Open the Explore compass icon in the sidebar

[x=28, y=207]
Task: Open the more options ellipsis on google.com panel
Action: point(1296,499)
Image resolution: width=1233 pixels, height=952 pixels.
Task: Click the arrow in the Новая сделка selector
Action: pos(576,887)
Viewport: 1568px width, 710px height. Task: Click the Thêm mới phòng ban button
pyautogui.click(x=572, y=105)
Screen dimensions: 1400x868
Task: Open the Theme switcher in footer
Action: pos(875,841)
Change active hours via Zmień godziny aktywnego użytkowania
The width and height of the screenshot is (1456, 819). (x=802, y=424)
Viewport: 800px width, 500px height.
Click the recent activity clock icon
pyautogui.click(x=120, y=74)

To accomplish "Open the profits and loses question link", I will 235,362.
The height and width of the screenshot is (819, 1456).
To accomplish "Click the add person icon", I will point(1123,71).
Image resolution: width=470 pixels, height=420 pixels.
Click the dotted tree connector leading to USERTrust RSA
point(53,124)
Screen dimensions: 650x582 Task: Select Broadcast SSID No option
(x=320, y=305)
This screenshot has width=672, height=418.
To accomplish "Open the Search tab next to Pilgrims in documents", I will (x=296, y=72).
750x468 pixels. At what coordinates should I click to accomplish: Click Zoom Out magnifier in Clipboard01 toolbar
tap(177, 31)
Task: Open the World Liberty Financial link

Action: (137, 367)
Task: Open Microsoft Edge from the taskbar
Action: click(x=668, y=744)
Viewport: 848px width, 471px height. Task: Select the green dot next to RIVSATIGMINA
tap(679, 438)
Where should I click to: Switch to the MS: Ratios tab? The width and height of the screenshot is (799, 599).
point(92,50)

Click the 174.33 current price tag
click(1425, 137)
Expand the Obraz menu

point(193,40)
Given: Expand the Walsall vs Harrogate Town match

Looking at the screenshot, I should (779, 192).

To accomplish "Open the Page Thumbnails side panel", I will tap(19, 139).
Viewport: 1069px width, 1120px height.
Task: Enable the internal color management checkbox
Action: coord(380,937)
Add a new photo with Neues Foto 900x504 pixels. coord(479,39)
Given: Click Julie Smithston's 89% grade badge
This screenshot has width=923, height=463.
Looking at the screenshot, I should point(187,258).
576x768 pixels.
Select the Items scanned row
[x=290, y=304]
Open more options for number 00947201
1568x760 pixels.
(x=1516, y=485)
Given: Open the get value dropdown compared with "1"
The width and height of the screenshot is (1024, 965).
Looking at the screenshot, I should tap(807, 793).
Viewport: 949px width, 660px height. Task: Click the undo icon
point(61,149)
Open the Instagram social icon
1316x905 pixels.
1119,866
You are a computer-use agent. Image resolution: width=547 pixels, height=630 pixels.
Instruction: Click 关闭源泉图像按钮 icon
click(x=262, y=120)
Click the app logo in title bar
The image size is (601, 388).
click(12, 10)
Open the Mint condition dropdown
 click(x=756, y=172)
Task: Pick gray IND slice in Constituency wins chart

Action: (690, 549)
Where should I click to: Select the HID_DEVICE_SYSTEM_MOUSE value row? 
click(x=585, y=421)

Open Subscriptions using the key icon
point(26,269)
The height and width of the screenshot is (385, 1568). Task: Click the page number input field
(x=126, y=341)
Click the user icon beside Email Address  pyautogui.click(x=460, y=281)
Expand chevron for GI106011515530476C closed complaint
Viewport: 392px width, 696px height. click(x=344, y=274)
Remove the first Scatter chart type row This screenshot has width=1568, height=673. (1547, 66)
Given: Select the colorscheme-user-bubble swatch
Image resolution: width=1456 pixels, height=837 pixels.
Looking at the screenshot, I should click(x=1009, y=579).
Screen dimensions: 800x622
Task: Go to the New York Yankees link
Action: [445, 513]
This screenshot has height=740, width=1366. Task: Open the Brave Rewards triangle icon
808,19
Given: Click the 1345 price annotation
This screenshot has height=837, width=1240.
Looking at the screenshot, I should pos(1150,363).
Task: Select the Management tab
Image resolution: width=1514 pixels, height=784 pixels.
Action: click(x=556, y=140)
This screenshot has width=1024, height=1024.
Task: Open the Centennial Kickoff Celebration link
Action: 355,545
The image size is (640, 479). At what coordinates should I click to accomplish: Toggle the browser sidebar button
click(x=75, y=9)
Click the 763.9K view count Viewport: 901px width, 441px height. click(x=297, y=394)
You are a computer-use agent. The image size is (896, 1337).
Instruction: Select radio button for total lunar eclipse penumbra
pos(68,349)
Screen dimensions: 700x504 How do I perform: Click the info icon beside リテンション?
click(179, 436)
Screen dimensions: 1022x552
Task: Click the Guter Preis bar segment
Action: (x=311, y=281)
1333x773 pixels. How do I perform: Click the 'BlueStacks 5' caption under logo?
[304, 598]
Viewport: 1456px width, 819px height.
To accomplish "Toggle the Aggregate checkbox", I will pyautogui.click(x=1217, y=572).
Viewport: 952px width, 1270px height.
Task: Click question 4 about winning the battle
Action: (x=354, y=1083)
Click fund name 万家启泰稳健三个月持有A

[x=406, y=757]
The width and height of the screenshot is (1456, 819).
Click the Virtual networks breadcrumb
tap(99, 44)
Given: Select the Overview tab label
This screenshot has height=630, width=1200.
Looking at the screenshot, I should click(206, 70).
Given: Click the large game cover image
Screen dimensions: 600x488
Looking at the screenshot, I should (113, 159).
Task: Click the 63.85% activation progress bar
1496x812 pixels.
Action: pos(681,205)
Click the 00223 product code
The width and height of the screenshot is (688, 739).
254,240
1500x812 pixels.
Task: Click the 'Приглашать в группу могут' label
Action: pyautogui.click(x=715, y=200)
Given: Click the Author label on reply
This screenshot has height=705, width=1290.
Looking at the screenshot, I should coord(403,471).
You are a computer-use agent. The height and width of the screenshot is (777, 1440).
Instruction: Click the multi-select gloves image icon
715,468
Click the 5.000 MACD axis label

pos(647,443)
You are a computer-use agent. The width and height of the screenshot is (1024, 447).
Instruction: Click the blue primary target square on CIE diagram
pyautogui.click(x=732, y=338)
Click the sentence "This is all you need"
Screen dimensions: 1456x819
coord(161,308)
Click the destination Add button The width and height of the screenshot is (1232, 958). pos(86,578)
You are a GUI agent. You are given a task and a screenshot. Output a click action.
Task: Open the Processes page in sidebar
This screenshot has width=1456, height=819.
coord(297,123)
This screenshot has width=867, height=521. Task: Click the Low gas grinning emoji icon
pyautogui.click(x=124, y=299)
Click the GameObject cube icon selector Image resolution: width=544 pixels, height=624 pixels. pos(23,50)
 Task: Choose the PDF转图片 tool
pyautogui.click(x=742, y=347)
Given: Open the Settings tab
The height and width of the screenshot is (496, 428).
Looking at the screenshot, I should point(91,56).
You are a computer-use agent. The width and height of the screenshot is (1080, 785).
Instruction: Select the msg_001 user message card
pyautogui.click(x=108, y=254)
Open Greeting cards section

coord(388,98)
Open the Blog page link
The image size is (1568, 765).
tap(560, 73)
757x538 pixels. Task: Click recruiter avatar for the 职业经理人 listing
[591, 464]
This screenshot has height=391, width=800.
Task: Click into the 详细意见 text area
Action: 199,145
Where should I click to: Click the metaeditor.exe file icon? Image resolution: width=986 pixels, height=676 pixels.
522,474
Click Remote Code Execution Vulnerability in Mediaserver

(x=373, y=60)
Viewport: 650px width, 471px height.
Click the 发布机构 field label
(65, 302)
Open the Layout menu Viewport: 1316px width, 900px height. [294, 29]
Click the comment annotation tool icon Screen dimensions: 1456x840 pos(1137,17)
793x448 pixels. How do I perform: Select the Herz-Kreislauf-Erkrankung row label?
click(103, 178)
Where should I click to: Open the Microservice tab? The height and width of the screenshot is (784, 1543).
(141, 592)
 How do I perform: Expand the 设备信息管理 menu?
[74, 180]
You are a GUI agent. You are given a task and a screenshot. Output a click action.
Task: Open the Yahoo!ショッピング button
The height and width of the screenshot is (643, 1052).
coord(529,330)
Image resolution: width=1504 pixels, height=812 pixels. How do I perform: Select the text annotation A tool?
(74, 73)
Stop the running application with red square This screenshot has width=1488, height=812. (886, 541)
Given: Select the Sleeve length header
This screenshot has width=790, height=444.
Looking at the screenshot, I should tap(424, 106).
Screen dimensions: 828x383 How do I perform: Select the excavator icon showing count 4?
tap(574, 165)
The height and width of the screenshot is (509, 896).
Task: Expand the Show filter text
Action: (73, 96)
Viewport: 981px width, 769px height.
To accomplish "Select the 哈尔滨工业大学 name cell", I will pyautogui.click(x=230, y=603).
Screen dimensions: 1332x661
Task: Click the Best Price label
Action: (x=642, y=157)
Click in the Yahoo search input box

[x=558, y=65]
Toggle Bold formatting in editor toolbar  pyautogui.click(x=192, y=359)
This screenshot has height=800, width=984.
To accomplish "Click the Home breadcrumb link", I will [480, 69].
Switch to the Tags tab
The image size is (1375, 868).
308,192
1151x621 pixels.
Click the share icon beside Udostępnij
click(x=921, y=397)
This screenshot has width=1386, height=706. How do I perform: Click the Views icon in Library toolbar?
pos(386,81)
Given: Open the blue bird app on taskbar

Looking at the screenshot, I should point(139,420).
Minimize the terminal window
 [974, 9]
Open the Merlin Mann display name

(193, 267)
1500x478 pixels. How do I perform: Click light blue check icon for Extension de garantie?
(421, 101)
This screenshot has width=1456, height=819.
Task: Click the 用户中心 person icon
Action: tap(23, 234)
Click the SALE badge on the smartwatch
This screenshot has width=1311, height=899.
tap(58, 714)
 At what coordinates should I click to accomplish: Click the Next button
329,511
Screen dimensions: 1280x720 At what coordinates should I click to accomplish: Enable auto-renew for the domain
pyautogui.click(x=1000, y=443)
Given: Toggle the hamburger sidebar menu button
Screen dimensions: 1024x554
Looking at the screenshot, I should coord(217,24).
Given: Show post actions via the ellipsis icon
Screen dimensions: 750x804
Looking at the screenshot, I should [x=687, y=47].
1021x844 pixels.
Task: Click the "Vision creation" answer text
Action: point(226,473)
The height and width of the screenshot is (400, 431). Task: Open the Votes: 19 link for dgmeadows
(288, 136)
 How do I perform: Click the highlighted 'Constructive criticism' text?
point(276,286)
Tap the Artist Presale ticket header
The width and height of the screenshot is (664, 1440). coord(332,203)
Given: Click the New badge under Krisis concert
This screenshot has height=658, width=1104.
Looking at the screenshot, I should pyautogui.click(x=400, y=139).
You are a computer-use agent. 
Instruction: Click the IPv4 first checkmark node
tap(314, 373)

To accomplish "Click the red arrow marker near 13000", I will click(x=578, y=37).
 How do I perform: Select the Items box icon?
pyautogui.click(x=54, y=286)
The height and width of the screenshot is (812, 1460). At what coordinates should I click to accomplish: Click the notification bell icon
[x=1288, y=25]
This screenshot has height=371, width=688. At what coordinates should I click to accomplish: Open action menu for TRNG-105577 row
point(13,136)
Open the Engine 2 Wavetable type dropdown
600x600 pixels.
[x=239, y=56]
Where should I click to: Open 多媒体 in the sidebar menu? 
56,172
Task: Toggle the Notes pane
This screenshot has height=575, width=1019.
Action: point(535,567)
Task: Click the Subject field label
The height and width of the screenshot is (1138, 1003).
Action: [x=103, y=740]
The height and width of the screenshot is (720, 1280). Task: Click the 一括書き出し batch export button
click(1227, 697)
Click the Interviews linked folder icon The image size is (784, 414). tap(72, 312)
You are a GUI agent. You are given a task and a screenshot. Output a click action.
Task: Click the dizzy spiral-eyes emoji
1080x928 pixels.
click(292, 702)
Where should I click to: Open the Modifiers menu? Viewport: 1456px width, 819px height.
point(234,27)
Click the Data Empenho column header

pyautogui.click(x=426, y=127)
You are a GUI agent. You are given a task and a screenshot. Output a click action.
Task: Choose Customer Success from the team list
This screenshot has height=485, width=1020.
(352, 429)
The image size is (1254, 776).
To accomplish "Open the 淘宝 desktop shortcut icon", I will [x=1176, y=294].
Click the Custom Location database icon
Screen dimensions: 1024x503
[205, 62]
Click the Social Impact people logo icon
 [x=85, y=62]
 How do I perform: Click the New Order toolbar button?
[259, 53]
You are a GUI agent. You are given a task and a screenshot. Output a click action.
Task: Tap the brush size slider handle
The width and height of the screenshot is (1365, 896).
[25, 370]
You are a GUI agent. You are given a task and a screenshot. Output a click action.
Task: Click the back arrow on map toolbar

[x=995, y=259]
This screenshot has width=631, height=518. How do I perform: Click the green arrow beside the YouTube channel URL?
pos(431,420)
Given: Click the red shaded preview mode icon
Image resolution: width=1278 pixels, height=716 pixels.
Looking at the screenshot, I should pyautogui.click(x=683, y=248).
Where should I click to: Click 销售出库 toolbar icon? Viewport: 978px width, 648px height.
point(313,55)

========

## Goal
Convert the data into a Markdown table with the columns Row and Data line. Begin at the first line of the data and stop after the line that contains "I will point(1123,71).", numbering each row and leaving out blank lines.

## Result
| Row | Data line |
|---|---|
| 1 | Open the Explore compass icon in the sidebar |
| 2 | [x=28, y=207] |
| 3 | Task: Open the more options ellipsis on google.com panel |
| 4 | Action: point(1296,499) |
| 5 | Image resolution: width=1233 pixels, height=952 pixels. |
| 6 | Task: Click the arrow in the Новая сделка selector |
| 7 | Action: pos(576,887) |
| 8 | Viewport: 1568px width, 710px height. Task: Click the Thêm mới phòng ban button |
| 9 | pyautogui.click(x=572, y=105) |
| 10 | Screen dimensions: 1400x868 |
| 11 | Task: Open the Theme switcher in footer |
| 12 | Action: pos(875,841) |
| 13 | Change active hours via Zmień godziny aktywnego użytkowania |
| 14 | The width and height of the screenshot is (1456, 819). (x=802, y=424) |
| 15 | Viewport: 800px width, 500px height. |
| 16 | Click the recent activity clock icon |
| 17 | pyautogui.click(x=120, y=74) |
| 18 | To accomplish "Open the profits and loses question link", I will 235,362. |
| 19 | The height and width of the screenshot is (819, 1456). |
| 20 | To accomplish "Click the add person icon", I will point(1123,71). |